LemonSkills also attaches an introspection bridge on application start. The bridge persists [:lemon_skills, :skill, :load] as :skill_load_observed, [:lemon_skills, :skill, :write] as :skill_write_observed, and [:lemon_skills, :skill, :prompt_render] as :skill_prompt_render_observed, lifting run_id, session_key, and agent_id into the canonical introspection envelope when those fields are present. The same bridge updates LemonSkills.Usage sidecars for load/write counters and curation metadata.
Skill Load Events
[:lemon_skills, :skill, :load]
Emitted when read_skill returns a skill or a not-found result.
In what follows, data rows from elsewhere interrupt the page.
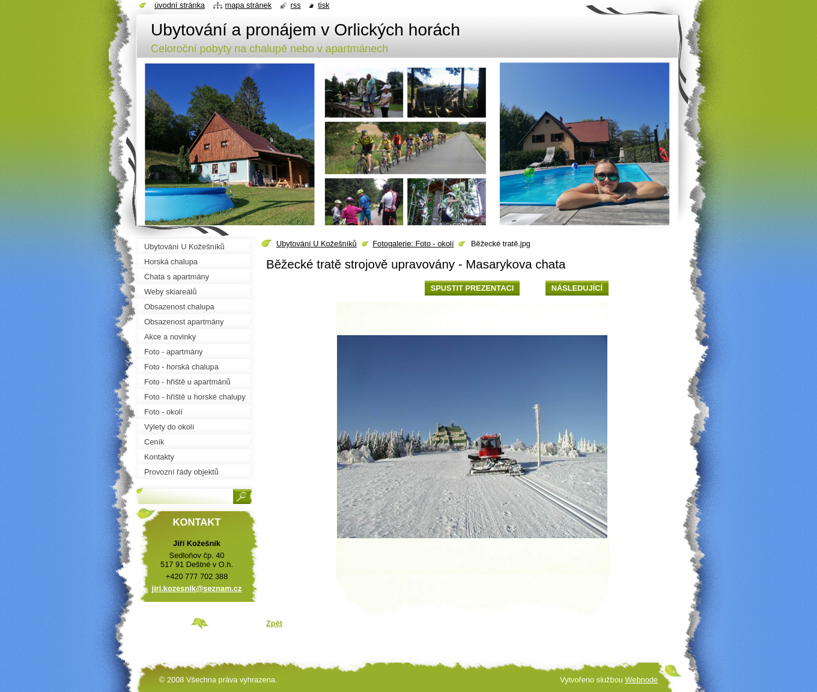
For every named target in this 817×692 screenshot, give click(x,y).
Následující (577, 288)
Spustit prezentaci (472, 288)
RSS (296, 5)
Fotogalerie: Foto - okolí (413, 243)
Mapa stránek (248, 5)
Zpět (274, 623)
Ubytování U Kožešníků (316, 243)
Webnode (641, 679)
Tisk (323, 5)
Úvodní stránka (179, 5)
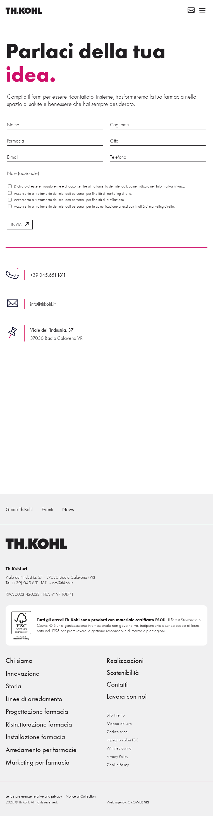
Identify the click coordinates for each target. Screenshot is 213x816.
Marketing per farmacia (38, 762)
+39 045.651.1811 (48, 275)
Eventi (47, 509)
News (68, 509)
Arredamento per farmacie (41, 750)
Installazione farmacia (35, 737)
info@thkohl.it (43, 304)
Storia (13, 686)
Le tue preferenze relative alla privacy (34, 796)
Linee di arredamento (34, 699)
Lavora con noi (127, 696)
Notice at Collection (81, 796)
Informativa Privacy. (170, 186)
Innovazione (22, 673)
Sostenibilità (123, 673)
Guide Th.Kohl (19, 509)
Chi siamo (19, 661)
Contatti (117, 684)
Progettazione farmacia (37, 711)
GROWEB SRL (138, 802)
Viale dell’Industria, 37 (51, 330)
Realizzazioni (125, 661)
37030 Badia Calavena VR (56, 338)
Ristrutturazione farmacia (39, 724)
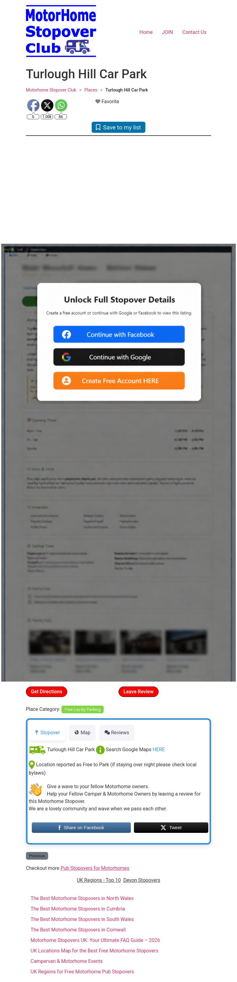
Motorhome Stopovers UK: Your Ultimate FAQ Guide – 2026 (95, 940)
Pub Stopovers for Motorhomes (94, 868)
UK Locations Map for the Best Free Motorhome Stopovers (94, 951)
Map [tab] (82, 732)
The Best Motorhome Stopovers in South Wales (82, 919)
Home (146, 32)
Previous (37, 856)
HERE (159, 749)
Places (90, 90)
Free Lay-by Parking (83, 709)
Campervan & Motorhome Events (67, 961)
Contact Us (194, 32)
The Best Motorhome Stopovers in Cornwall (78, 930)
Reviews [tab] (117, 732)
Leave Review (138, 692)
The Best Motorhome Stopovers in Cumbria (78, 909)
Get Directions (46, 692)
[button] (40, 190)
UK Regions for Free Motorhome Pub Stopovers (82, 972)
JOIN (167, 32)
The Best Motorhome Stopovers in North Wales (82, 898)
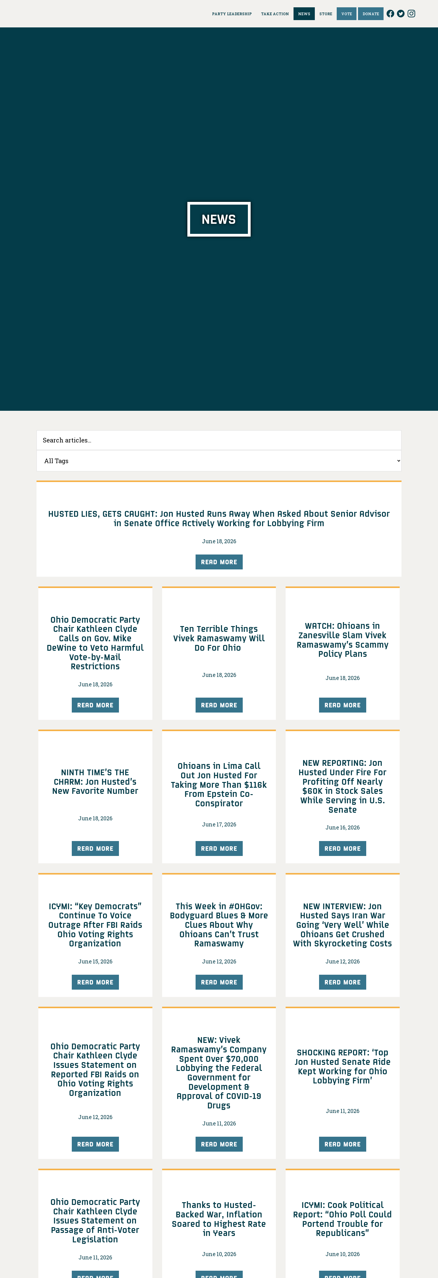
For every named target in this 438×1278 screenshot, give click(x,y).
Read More (219, 561)
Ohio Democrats (51, 13)
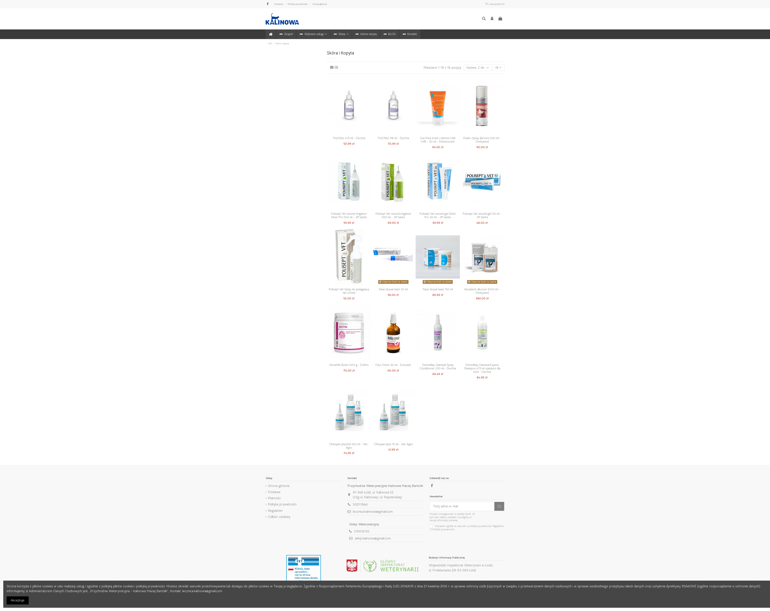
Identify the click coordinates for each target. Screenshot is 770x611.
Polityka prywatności (298, 4)
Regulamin (275, 511)
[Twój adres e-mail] (462, 506)
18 (498, 68)
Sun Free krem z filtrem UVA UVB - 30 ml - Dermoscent (437, 139)
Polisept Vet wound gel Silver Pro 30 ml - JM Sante (438, 215)
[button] (313, 34)
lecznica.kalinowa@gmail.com (373, 512)
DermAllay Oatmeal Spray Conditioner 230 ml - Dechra (437, 366)
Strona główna (319, 4)
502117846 (360, 504)
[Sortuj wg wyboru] (478, 67)
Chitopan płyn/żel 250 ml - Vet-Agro (349, 445)
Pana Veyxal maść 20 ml (393, 289)
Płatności (274, 498)
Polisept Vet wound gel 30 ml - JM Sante (482, 215)
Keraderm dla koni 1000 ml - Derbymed (482, 291)
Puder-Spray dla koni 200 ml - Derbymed (482, 139)
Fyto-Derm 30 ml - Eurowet (393, 365)
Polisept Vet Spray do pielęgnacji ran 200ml (349, 291)
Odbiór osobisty (279, 517)
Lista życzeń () (494, 4)
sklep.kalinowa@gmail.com (373, 538)
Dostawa (279, 4)
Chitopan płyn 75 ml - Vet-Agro (393, 444)
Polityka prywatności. (443, 529)
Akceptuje (17, 600)
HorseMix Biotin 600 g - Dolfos (348, 365)
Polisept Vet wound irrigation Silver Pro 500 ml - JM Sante (349, 215)
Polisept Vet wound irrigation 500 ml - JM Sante (393, 215)
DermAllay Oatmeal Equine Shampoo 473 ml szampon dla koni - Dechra (482, 368)
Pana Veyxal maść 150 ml (438, 289)
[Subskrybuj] (499, 506)
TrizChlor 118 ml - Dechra (393, 138)
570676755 (361, 531)
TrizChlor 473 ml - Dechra (349, 138)
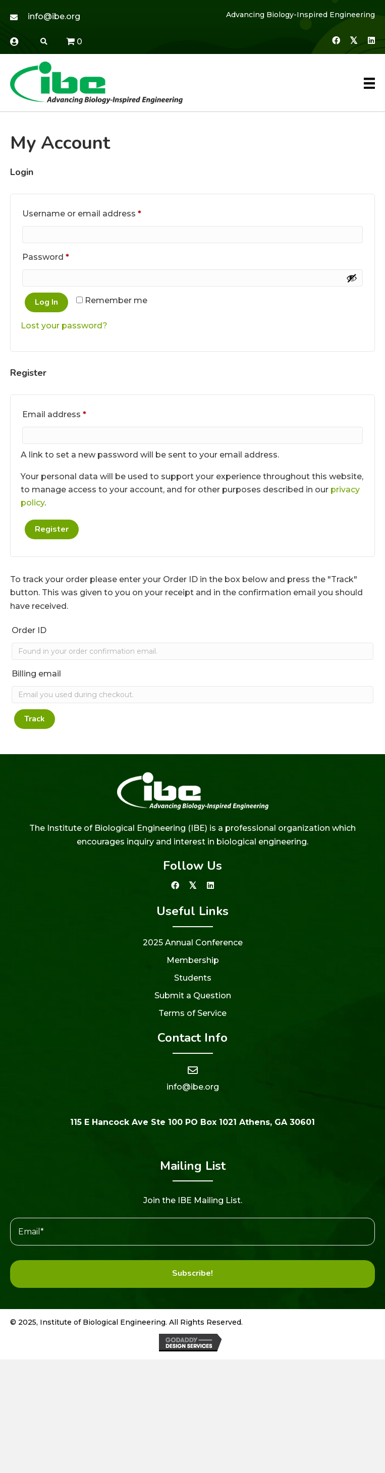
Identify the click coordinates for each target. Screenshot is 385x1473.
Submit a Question (192, 995)
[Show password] (351, 278)
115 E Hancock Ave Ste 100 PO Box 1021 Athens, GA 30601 (192, 1122)
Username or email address (100, 212)
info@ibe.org (54, 16)
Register (52, 529)
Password (64, 255)
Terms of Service (192, 1013)
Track (34, 718)
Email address (72, 413)
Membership (193, 960)
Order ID (29, 630)
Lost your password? (64, 325)
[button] (336, 40)
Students (192, 978)
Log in (46, 302)
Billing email (36, 673)
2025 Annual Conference (193, 942)
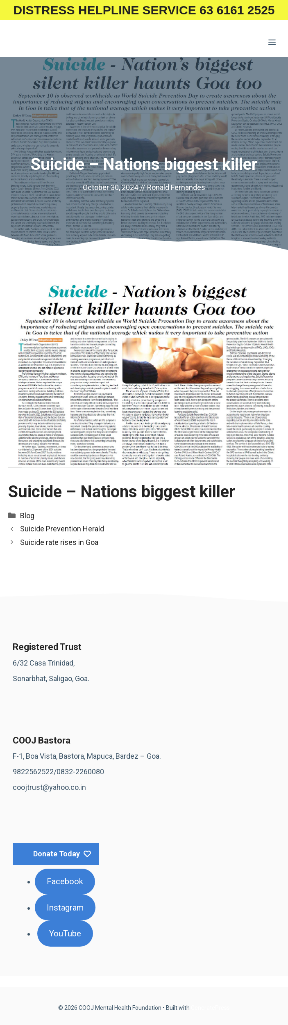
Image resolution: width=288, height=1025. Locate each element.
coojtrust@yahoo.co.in (49, 787)
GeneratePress (210, 1007)
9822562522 (33, 771)
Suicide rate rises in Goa (59, 542)
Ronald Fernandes (176, 187)
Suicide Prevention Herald (62, 528)
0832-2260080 (80, 771)
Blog (27, 515)
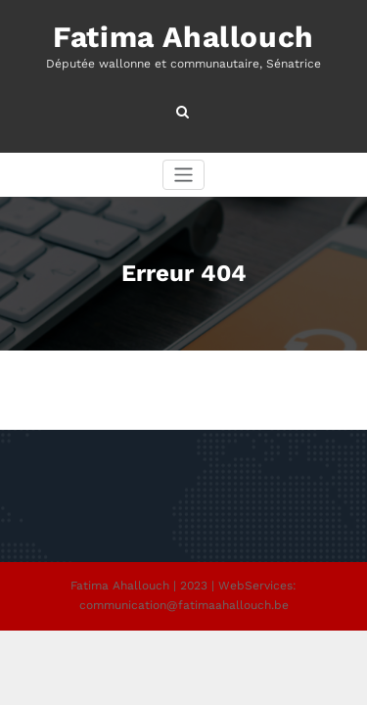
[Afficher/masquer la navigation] (183, 175)
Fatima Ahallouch (183, 37)
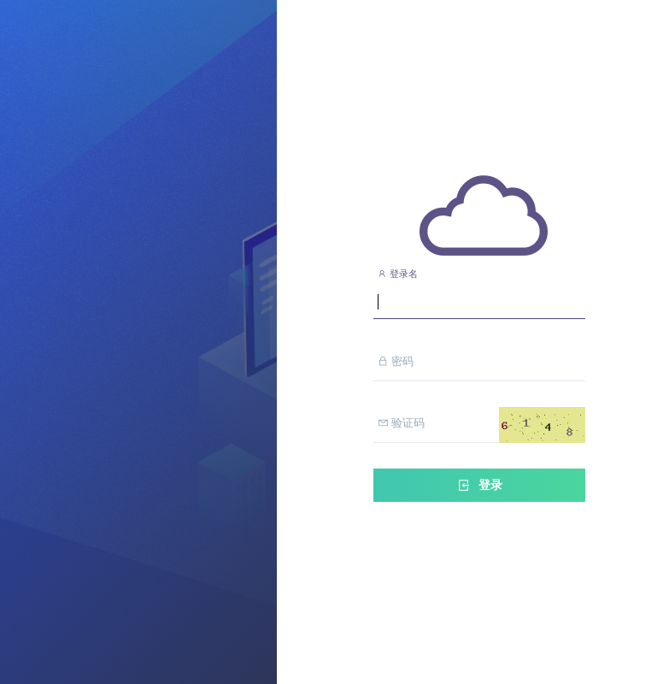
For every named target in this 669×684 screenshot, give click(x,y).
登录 (479, 485)
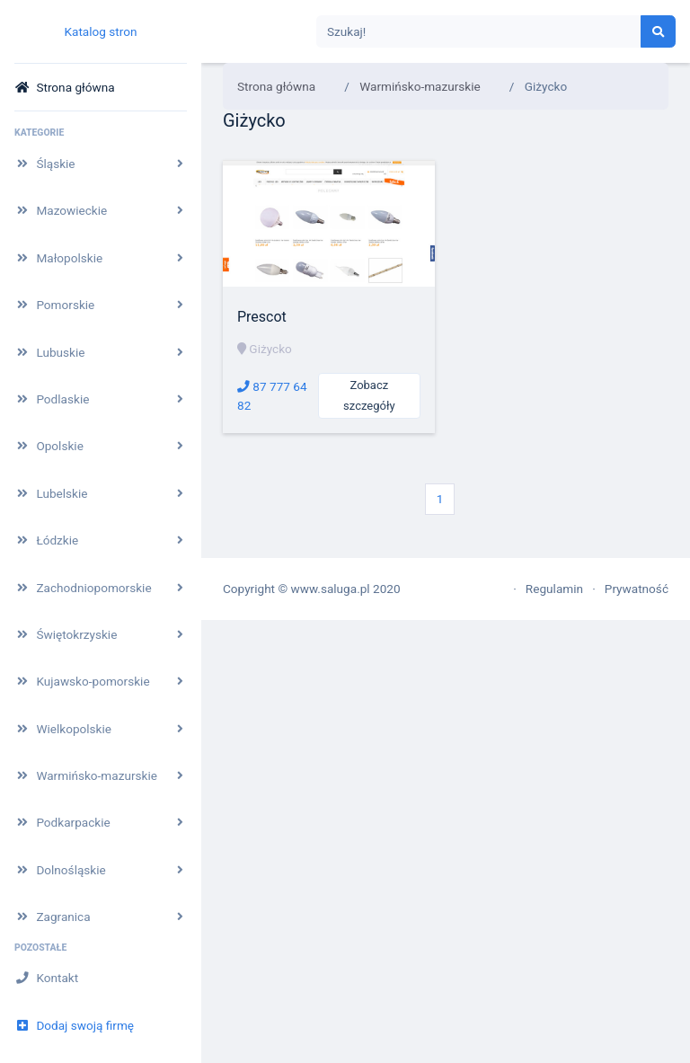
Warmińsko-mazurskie (420, 86)
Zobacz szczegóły (368, 395)
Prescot (262, 316)
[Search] (478, 32)
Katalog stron (100, 31)
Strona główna (276, 86)
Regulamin (554, 588)
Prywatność (636, 588)
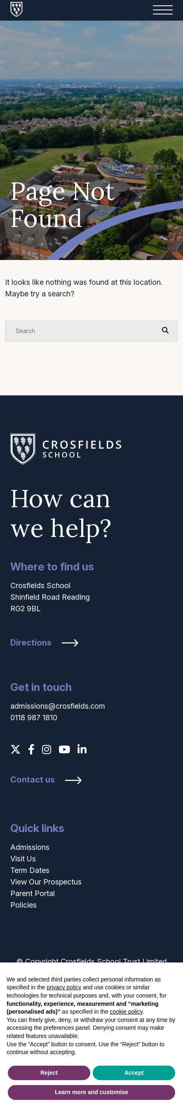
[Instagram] (46, 749)
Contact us (32, 780)
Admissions (29, 847)
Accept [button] (134, 1072)
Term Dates (29, 870)
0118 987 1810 (33, 717)
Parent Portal (32, 893)
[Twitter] (15, 749)
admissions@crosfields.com (57, 706)
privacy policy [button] (64, 987)
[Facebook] (31, 749)
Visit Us (23, 858)
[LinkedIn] (82, 749)
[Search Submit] (165, 330)
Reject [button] (49, 1072)
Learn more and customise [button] (91, 1092)
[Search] (83, 331)
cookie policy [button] (126, 1011)
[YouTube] (64, 749)
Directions (31, 642)
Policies (23, 905)
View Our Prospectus (46, 881)
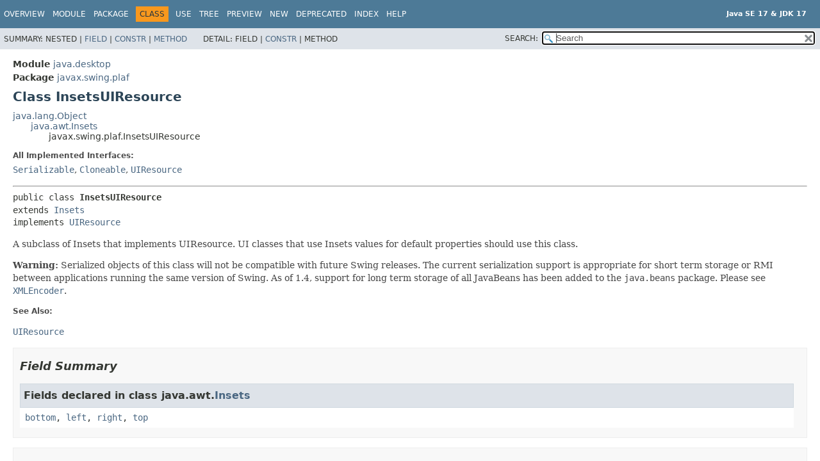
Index (366, 14)
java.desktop (82, 64)
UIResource (156, 170)
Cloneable (102, 170)
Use (184, 14)
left (76, 417)
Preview (244, 14)
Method (170, 39)
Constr (130, 39)
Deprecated (321, 14)
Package (111, 14)
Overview (24, 14)
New (279, 14)
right (109, 417)
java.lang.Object (49, 116)
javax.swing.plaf (93, 77)
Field (96, 39)
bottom (40, 417)
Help (396, 14)
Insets (69, 210)
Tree (209, 14)
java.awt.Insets (64, 126)
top (140, 417)
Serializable (43, 170)
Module (69, 14)
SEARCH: (521, 38)
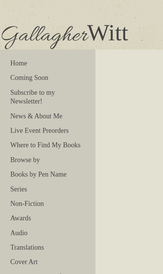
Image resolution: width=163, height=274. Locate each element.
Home (18, 63)
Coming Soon (29, 77)
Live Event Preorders (39, 130)
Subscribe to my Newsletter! (32, 97)
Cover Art (24, 262)
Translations (27, 247)
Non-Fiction (27, 203)
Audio (18, 233)
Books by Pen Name (38, 174)
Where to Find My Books (45, 145)
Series (18, 189)
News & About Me (36, 116)
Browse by (25, 160)
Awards (20, 218)
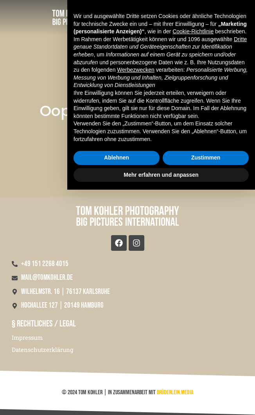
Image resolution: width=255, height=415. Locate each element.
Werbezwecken (135, 295)
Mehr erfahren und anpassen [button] (161, 400)
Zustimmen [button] (206, 383)
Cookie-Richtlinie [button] (193, 257)
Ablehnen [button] (116, 383)
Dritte (240, 264)
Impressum (27, 337)
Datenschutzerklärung (42, 349)
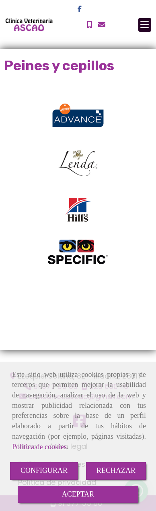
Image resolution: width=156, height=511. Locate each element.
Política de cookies (39, 447)
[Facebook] (80, 9)
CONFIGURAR (44, 470)
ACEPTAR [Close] (78, 494)
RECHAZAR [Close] (115, 470)
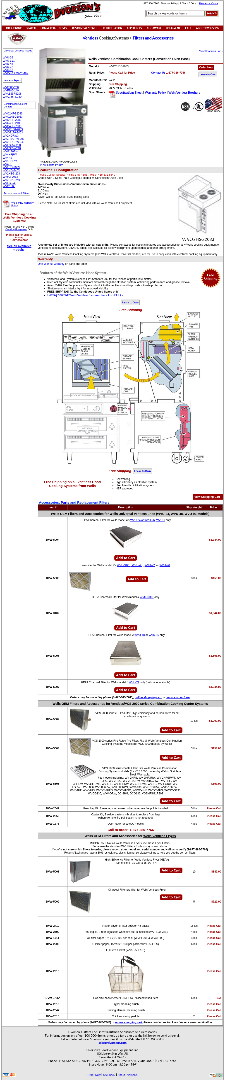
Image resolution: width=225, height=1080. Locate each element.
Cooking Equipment (16, 229)
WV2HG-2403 (11, 170)
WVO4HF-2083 (12, 119)
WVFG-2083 (10, 176)
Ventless (90, 37)
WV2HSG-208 (11, 173)
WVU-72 (8, 67)
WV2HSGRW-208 (13, 138)
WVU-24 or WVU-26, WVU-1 (147, 520)
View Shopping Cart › (211, 51)
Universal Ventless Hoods (18, 50)
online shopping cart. (129, 1022)
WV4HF (7, 164)
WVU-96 (8, 70)
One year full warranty (51, 263)
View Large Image (51, 165)
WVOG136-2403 (13, 132)
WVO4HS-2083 (12, 126)
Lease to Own (208, 74)
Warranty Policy (155, 92)
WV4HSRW (10, 161)
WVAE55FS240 (12, 96)
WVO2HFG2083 (12, 113)
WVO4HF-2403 (12, 123)
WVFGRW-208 (12, 145)
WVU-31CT (10, 60)
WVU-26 (8, 57)
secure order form (178, 697)
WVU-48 (8, 63)
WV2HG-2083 (11, 167)
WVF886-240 (11, 90)
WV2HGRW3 (11, 135)
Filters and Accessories (153, 37)
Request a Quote (208, 3)
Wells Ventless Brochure (184, 92)
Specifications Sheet (128, 92)
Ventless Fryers (12, 80)
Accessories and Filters (16, 193)
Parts (65, 502)
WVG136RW (10, 151)
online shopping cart (148, 697)
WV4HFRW (10, 154)
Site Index (109, 1075)
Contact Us (158, 72)
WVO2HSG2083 (13, 116)
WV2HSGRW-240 (13, 142)
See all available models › (19, 247)
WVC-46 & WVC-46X (15, 73)
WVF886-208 (11, 87)
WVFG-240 (9, 183)
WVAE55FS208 (12, 93)
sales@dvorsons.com (112, 1043)
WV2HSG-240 (11, 180)
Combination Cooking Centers (15, 105)
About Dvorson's (128, 1075)
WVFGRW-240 (12, 148)
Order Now (206, 67)
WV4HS (7, 157)
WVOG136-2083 (13, 129)
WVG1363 (9, 186)
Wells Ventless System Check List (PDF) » (85, 295)
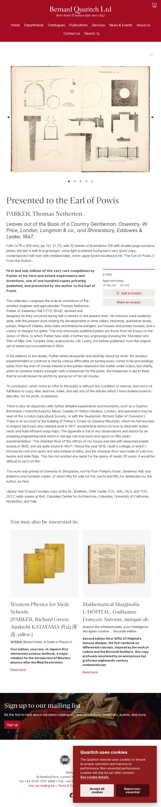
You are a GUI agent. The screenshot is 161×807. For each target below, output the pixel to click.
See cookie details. (94, 777)
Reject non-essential (132, 790)
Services (98, 25)
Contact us (72, 33)
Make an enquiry (129, 302)
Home (15, 25)
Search (89, 33)
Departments (34, 25)
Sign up (12, 725)
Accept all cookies (97, 790)
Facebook (72, 795)
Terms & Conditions (71, 785)
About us (143, 25)
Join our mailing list (41, 785)
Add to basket (131, 293)
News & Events (120, 25)
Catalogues (56, 25)
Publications (78, 25)
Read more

| Field | Type | Description |
|---|---|---|
| Measurements | ||
count | integer | Always 1 |
system_time | integer | Emit time in native units |
| Metadata | ||
result | string | ok or not_found |
key | string | Requested skill key |
name | string | Skill display name when found |
source | string | Skill source when found |
path | string | Skill directory when found |
view | string | Requested read_skill view |
section | string | Requested section, when present |
file_path | string | Requested file path, when present |
include_status | boolean | Whether status output was requested |
include_manifest | boolean | Whether manifest output was requested |
tool_call_id | string | Tool invocation identifier |
run_id | string | Run identifier, when provided |
session_key | string | CodingAgent session key, when provided |
session_id | string | CodingAgent session id, when provided |
agent_id | string | Agent id, when provided |
cwd | string | Project working directory, when present |
Skill Prompt Render Events
[:lemon_skills, :skill, :prompt_render]
Emitted when prompt composition renders an available-skills or relevant-skills block. The event intentionally excludes skill bodies and file contents.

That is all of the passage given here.